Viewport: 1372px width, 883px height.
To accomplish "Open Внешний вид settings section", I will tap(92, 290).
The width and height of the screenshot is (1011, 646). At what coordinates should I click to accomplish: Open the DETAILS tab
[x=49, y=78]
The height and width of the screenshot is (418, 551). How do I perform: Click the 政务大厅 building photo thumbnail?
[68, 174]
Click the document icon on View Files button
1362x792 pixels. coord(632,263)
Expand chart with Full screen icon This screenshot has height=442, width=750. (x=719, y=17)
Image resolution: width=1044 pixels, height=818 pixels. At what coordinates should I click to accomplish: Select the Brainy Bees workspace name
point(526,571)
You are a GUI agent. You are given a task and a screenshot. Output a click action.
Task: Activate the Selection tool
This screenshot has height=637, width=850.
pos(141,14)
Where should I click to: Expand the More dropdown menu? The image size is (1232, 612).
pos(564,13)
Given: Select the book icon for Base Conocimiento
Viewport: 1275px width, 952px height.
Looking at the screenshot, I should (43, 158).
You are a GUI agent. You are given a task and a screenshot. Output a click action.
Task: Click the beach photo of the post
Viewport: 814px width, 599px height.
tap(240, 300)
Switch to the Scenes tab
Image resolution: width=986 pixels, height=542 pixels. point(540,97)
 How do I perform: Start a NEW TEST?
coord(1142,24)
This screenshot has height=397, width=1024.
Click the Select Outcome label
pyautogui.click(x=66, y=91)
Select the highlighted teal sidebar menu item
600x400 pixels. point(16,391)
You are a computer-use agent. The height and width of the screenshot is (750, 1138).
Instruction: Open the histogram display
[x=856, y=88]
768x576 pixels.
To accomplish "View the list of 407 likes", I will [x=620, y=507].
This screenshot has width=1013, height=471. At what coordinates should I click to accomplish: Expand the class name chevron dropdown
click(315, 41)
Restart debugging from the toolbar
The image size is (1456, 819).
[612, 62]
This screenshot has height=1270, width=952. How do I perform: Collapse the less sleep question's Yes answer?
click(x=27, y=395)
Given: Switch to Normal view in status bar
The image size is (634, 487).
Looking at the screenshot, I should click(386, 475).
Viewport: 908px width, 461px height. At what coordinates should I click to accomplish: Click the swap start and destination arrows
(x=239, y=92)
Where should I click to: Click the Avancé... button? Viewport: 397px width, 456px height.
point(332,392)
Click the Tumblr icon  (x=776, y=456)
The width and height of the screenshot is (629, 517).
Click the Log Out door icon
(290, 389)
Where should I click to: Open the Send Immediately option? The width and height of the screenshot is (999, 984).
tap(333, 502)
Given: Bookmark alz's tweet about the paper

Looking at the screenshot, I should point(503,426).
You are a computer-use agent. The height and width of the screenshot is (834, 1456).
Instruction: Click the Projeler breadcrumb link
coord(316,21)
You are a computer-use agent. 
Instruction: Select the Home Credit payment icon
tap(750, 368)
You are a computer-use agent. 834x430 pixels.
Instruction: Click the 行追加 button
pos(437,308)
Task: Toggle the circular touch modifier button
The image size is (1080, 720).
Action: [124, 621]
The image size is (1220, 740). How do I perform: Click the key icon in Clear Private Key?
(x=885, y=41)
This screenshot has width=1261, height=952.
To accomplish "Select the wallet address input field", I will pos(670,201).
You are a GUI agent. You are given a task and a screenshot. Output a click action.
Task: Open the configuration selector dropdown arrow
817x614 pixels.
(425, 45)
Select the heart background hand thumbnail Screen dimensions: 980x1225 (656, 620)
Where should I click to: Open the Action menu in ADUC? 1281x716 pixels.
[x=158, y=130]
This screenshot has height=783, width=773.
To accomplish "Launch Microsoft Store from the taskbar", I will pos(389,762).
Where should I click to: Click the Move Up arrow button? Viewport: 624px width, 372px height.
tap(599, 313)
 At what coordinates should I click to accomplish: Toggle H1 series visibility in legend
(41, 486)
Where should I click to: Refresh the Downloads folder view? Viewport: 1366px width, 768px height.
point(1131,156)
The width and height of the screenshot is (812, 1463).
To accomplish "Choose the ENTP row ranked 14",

- WHAT THE TASK REQUIRES
The answer should be an exact reproduction of all the entries.

- RESULT FOR THIS EXERCISE
Viewport: 1372px width, 883px height.
To accomplish "Open Внешний вид settings section", I will tap(92, 290).
The width and height of the screenshot is (1011, 646). At what coordinates should I click to accomplish: Open the DETAILS tab
[x=49, y=78]
The height and width of the screenshot is (418, 551). How do I perform: Click the 政务大厅 building photo thumbnail?
[68, 174]
Click the document icon on View Files button
1362x792 pixels. coord(632,263)
Expand chart with Full screen icon This screenshot has height=442, width=750. (x=719, y=17)
Image resolution: width=1044 pixels, height=818 pixels. At what coordinates should I click to accomplish: Select the Brainy Bees workspace name
point(526,571)
You are a GUI agent. You are given a task and a screenshot. Output a click action.
Task: Activate the Selection tool
This screenshot has height=637, width=850.
pos(141,14)
Where should I click to: Expand the More dropdown menu? The image size is (1232, 612).
pos(564,13)
Given: Select the book icon for Base Conocimiento
Viewport: 1275px width, 952px height.
Looking at the screenshot, I should (43, 158).
You are a GUI agent. You are given a task and a screenshot. Output a click action.
Task: Click the beach photo of the post
Viewport: 814px width, 599px height.
tap(240, 300)
Switch to the Scenes tab
Image resolution: width=986 pixels, height=542 pixels. point(540,97)
 How do I perform: Start a NEW TEST?
coord(1142,24)
This screenshot has height=397, width=1024.
Click the Select Outcome label
pyautogui.click(x=66, y=91)
Select the highlighted teal sidebar menu item
600x400 pixels. point(16,391)
You are a computer-use agent. The height and width of the screenshot is (750, 1138).
Instruction: Open the histogram display
[x=856, y=88]
768x576 pixels.
To accomplish "View the list of 407 likes", I will [x=620, y=507].
This screenshot has width=1013, height=471. At what coordinates should I click to accomplish: Expand the class name chevron dropdown
click(315, 41)
Restart debugging from the toolbar
The image size is (1456, 819).
[612, 62]
This screenshot has height=1270, width=952. How do I perform: Collapse the less sleep question's Yes answer?
click(x=27, y=395)
Given: Switch to Normal view in status bar
The image size is (634, 487).
Looking at the screenshot, I should click(386, 475).
Viewport: 908px width, 461px height. At what coordinates should I click to accomplish: Click the swap start and destination arrows
(x=239, y=92)
Where should I click to: Click the Avancé... button? Viewport: 397px width, 456px height.
point(332,392)
Click the Tumblr icon  (x=776, y=456)
The width and height of the screenshot is (629, 517).
Click the Log Out door icon
(290, 389)
Where should I click to: Open the Send Immediately option? The width and height of the screenshot is (999, 984).
tap(333, 502)
Given: Bookmark alz's tweet about the paper

Looking at the screenshot, I should point(503,426).
You are a computer-use agent. The height and width of the screenshot is (834, 1456).
Instruction: Click the Projeler breadcrumb link
coord(316,21)
You are a computer-use agent. 
Instruction: Select the Home Credit payment icon
tap(750, 368)
You are a computer-use agent. 834x430 pixels.
Instruction: Click the 行追加 button
pos(437,308)
Task: Toggle the circular touch modifier button
The image size is (1080, 720).
Action: [124, 621]
The image size is (1220, 740). How do I perform: Click the key icon in Clear Private Key?
(x=885, y=41)
This screenshot has width=1261, height=952.
To accomplish "Select the wallet address input field", I will pos(670,201).
You are a GUI agent. You are given a task and a screenshot. Output a click action.
Task: Open the configuration selector dropdown arrow
817x614 pixels.
(425, 45)
Select the heart background hand thumbnail Screen dimensions: 980x1225 (656, 620)
Where should I click to: Open the Action menu in ADUC? 1281x716 pixels.
[x=158, y=130]
This screenshot has height=783, width=773.
To accomplish "Launch Microsoft Store from the taskbar", I will pos(389,762).
Where should I click to: Click the Move Up arrow button? Viewport: 624px width, 372px height.
tap(599, 313)
 At what coordinates should I click to accomplish: Toggle H1 series visibility in legend
(41, 486)
Where should I click to: Refresh the Downloads folder view? Viewport: 1366px width, 768px height.
point(1131,156)
The width and height of the screenshot is (812, 1463).
To accomplish "Choose the ENTP row ranked 14",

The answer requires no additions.